Maria Madalena e os crânios humanos

Bento J Abreu

Antes de adentrarmos na temática do texto, é importante evidenciarmos que a filosofia relativista vigente fez com que a verdade e o belo deixassem de ser valores universais e próprios da natureza humana. Assim, é recorrente a observação do estado de degradação da arte atual, incompreensível e imiscível ao grande público, a qual almeja desesperadamente atiçar sensações e emoções a partir de uma interpretação subjetiva e individual de uma obra ou realização artística. Segundo André Assis Barreto (2012), a arte moderna preza pelo culto à feiúra, o que nos incapacita em atribuir sentido à vida; e pelo culto à utilidade, no qual toda a ação deve ser dotada necessariamente de algum significado prático.

Basta o nobre leitor deparar-se com uma pintura como Omnia Vanitas (“tudo é vaidade”, 1848), do escocês William Joyce, que facilmente reconhecemos que a beleza é algo fundamental em nossa vida e como a arte é capaz nos fazer transcender o imaginário.

Nessa tela pintada a óleo, a figura de uma mulher contemplativa, Maria Madalena, figura centralmente enquanto se apoia em um crânio humano.
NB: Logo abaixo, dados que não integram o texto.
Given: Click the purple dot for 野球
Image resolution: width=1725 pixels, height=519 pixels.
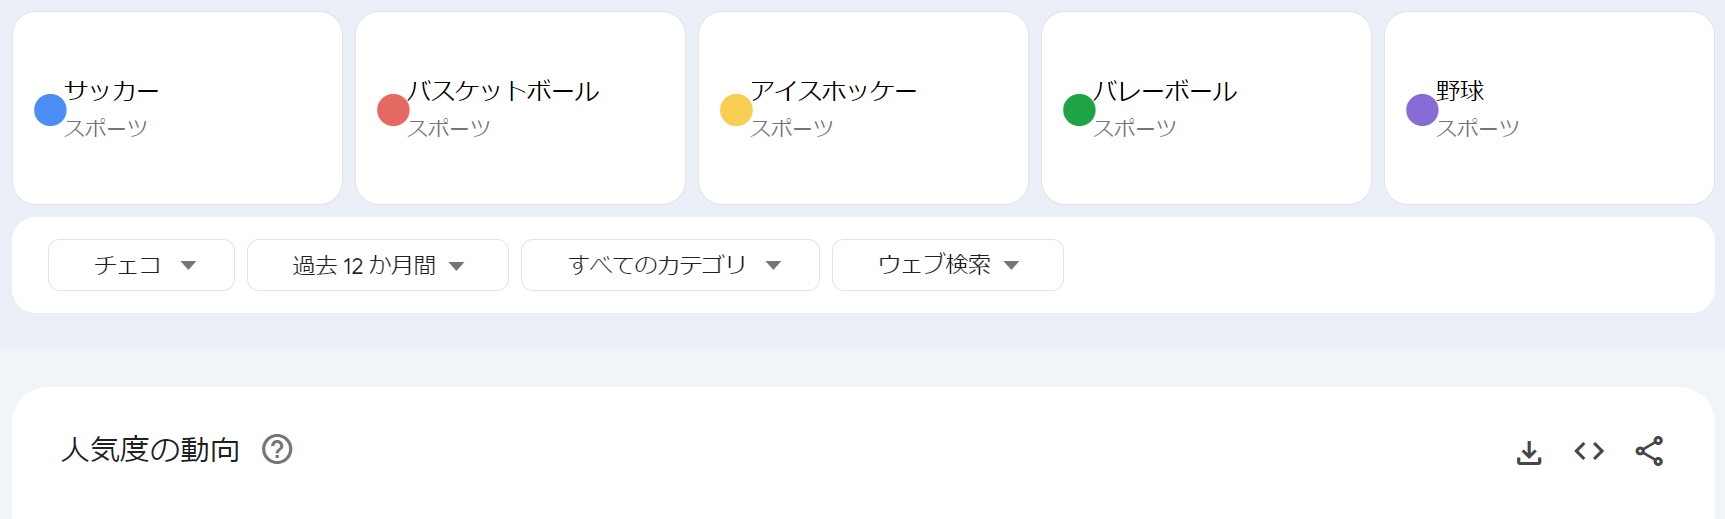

O crânio representa a contemplação da morte e a sabedoria que envolvem o arrependimento da ex-prostituta e abnegada seguidora de Jesus que largou a luxúria e lascívia a fim de salvar sua alma. Aparentemente, Dyce participou da campanha de seu amigo e famoso político contemporâneo William Ewart par Gladstone que pretendia “resgatar” as prostitutas daquela época.

Sem a presença da mandíbula, o crânio apresenta-se exposto anterolateralmente por meio de cores claras e frescas que se contrapõem às sombras. A asa maior do esfenoide está ligeiramente maior e a sutura escamosa encontra-se mais horizontal do que se observa normalmente, mas de qualquer maneira o rebuscamento e fidedignidade da obra é impressionante!
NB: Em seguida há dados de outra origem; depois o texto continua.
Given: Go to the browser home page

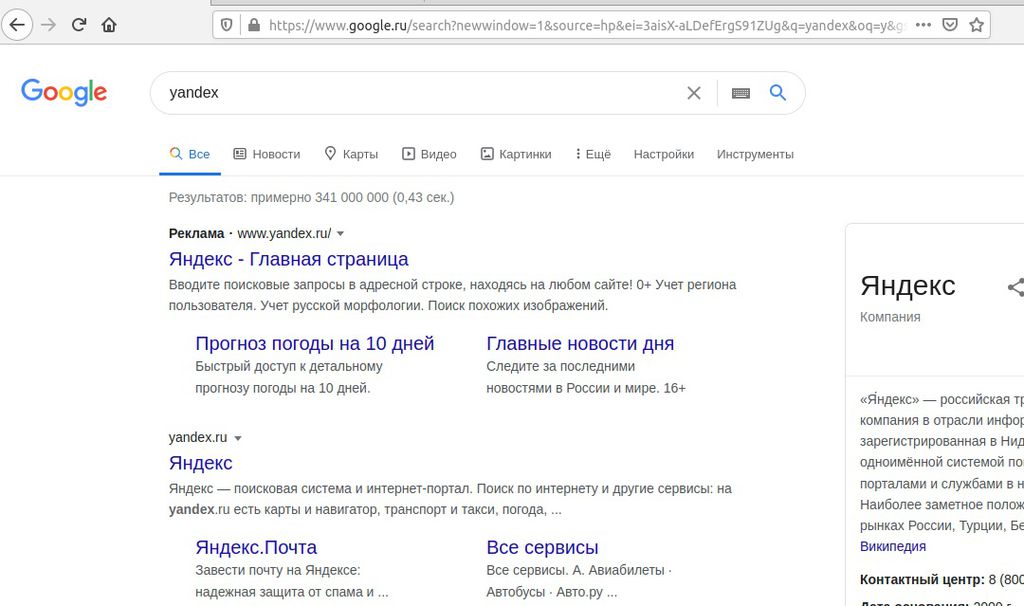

Imagens de Maria Madalena e crânios humanos são recorrentes na história. Uma impressionante tela de Maria Madalena penitente, também segurando um crânio, foi pintada por Peter Wtewael em 1820. Desenvolvida em um aspecto mais sensual, com a mama esquerda exposta e ostentando vestimentas mais suntuosas e joias, também segura um crânio humano. Neste, a base do crânio está detalhada e inclusive o forame magno e o processo mastóideo encontram-se facilmente visíveis.
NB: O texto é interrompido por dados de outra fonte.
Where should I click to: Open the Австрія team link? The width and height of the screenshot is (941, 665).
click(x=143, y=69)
A pintora italiana Artemisia Gentileschi (1593–1652) também possui uma linda obra com o tema, na qual Maria Madalena penitente, usando vestimentas finas e um colar de pérolas, segura o crânio com um tecido branco ao mesmo tempo que olha para cima e possivelmente balbucia algo em busca de salvação.

Por outro lado, o pintor flamenco Anthony van Dyck (1599–1641) expõe uma Maria Madalena praticamente seminua, também mirando o céu, enquanto um crânio situa-se em cima de um livro (Bíblia?) aberto.

Na obra de Jan Boeckhorst  (1668), Maria Madalena medita e chora com um crânio em suas mãos e o céu encontra-se fechado ao fundo. No crânio, sua visão lateral direita é excepcionalmente representada e expõe saliências ósseas de difícil representação como o arco zigomático, o processo estilóideo, o processo mastóideo, bem como algumas suturas.

Em 1590, El Greco ilustrou Maria Madalena envolta em uma longa túnica vermelha que fixa um crânio humano posicionado numa pedra, enquanto coloca sua mão direita no tórax em busca de penitência. Ao fundo, o filho de Deus crucificado com um céu carregado.

Maria Madalena também está com a mão direita em seu tórax na pintura de Guido Reni (1635). Trajando vestes finais, olha para o céu e posiciona uma cruz na parte superior de um crânio bem detalhado.

Curiosamente, acredita-se que o crânio de Maria Madalena (bem como seus demais ossos) esteja exposto numa gruta na cidade francesa de Saint-Maximin-la-Sainte-Baume…

Referência:

BARRETO, Andre Assi. “A Beleza Como Valor Universal”. Revista Filosofia Ciência&Vida, São Paulo, ano VII, n°73, p. 24-31, agosto, 2012.